◆ Tarefas e exercícios
a – Diga se cada afirmação a seguir está de acordo com o texto sobre igualdade de gênero na América Latina. Responda sim ou não e cite literalmente as palavras do texto que decidem a questão. (i) Segundo Güezmes, 48% das metas apresentam tendência de retrocesso. (ii) O ODS 5 tem um déficit global de 360 bilhões de dólares por ano. (iii) Güezmes deu a entrevista à IPS falando de Lima.
b – Por favor, transcreva do texto sobre igualdade de gênero na América Latina o trecho que começa em "Por Mariela Jara" e vai até "o Caribe (CEPAL).", sem alterar nenhuma palavra.

◆ Trecho da fonte
________
Intensificar o investimento nas mulheres latino-americanas é de extrema importância

Por Mariela Jara

LIMA – O tempo está se esgotando para alcançar a igualdade de gênero na América Latina e no Caribe até 2030. A autonomia das mulheres e meninas da região está ameaçada pela fome, pela pobreza e pela violência, diante das quais a ação do Estado requer urgentemente que se pise no acelerador.

No dia 8 de março, Dia Internacional da Mulher, as agências das Nações Unidas concentram-se no avanço das metas de gênero dos Objetivos de Desenvolvimento Sustentável (ODS) da Agenda 2030 aprovada em 2015.

“Em nossa região, apenas 25% das metas para as quais temos informações nos indicadores de monitoramento dos ODS permitem prever seu cumprimento até 2030”, afirmou Ana Güezmes, diretora da Divisão de Assuntos de Gênero da Comissão Econômica para a América Latina e o Caribe (CEPAL).

Em entrevista para a IPS, falando da sede da CEPAL em Santiago, no Chile, Güezmes acrescentou que 48% das metas mostram uma tendência correta, mas insuficiente para serem alcançadas, e que 27% apresentam uma tendência de retrocesso.

O lema estabelecido pelas Nações Unidas para este 8 de março é “Financiar os direitos das mulheres: acelerar a igualdade”, que apela a um maior investimento dos Estados para alcançar o ODS 5, que tem um déficit global de 360 bilhões de dólares por ano.

Esse ODS refere-se a alcançar a igualdade de gênero e capacitar todas as mulheres e meninas, e evidencia progressos e preocupações na região.

Güezmes explicou que a meta de fortalecer políticas e leis tem uma tendência correta e que o desafio é acelerar a implementação das medidas estatais para aumentar a velocidade em direção à igualdade substancial. Ela também alertou que em outras metas do ODS 5, como a eliminação da violência contra mulheres e meninas, a erradicação do casamento infantil e o reconhecimento e valorização do trabalho doméstico e de cuidado não remunerado, as melhorias são lentas. E que em tecnologia para o empoderamento das mulheres, a região continua atrasada.

Ana Güezmes, diretora da Divisão de Assuntos de Gênero da Comissão Econômica para a América Latina e o Caribe (CEPAL), enfatizou à IPS a necessidade de garantir o investimento nas mulheres para alcançar a igualdade de gênero. Imagem: CEPAL

Güezmes, médica de profissão, defensora dos direitos humanos das mulheres, da sociedade solidária e da igualdade de gênero, exerceu cargos de alta responsabilidade na região na ONU Mulheres, UNFPA, OMS e OPAS nos últimos 30 anos.
________
◆ Dados apresentados

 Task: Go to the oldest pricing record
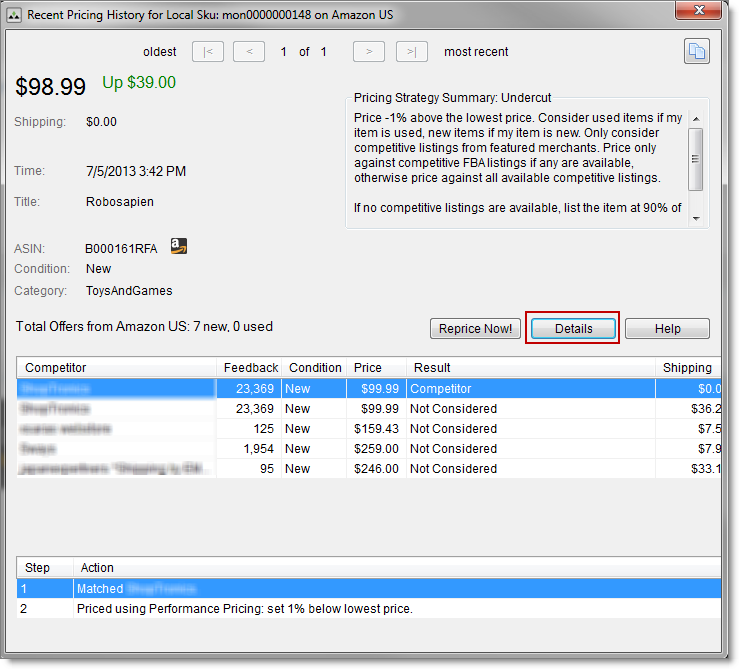tap(208, 52)
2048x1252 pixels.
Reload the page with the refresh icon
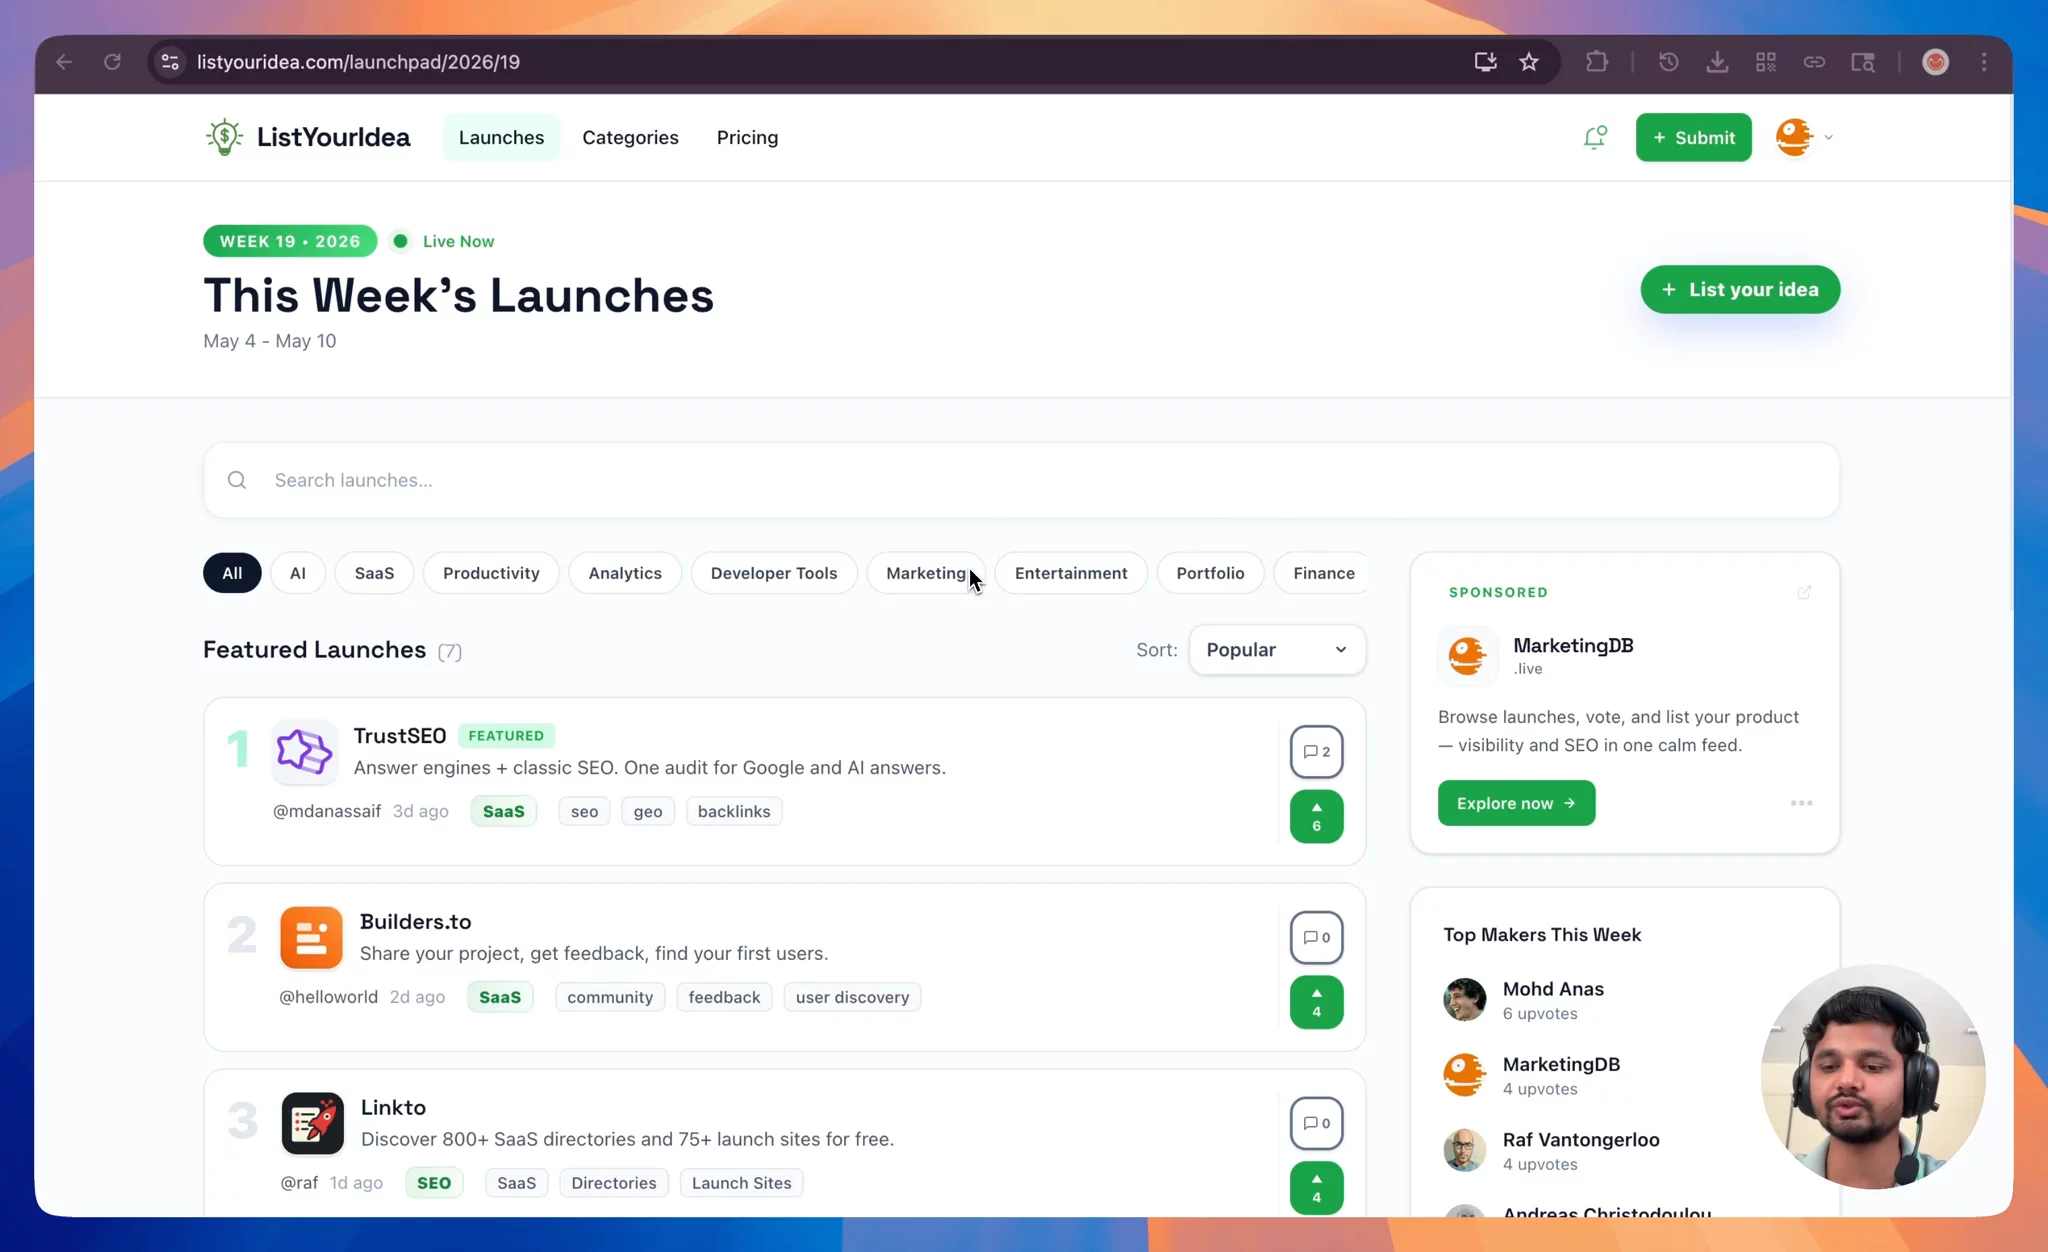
________
◆ Problemas resolvidos
a –
(i) Não: "48% das metas mostram uma tendência correta, mas insuficiente para serem alcançadas, e que 27% apresentam uma tendência de retrocesso".
(ii) Sim: "alcançar o ODS 5, que tem um déficit global de 360 bilhões de dólares por ano".
(iii) Não: "falando da sede da CEPAL em Santiago, no Chile".

b –
Por Mariela Jara

LIMA – O tempo está se esgotando para alcançar a igualdade de gênero na América Latina e no Caribe até 2030. A autonomia das mulheres e meninas da região está ameaçada pela fome, pela pobreza e pela violência, diante das quais a ação do Estado requer urgentemente que se pise no acelerador.

No dia 8 de março, Dia Internacional da Mulher, as agências das Nações Unidas concentram-se no avanço das metas de gênero dos Objetivos de Desenvolvimento Sustentável (ODS) da Agenda 2030 aprovada em 2015.

“Em nossa região, apenas 25% das metas para as quais temos informações nos indicadores de monitoramento dos ODS permitem prever seu cumprimento até 2030”, afirmou Ana Güezmes, diretora da Divisão de Assuntos de Gênero da Comissão Econômica para a América Latina e o Caribe (CEPAL).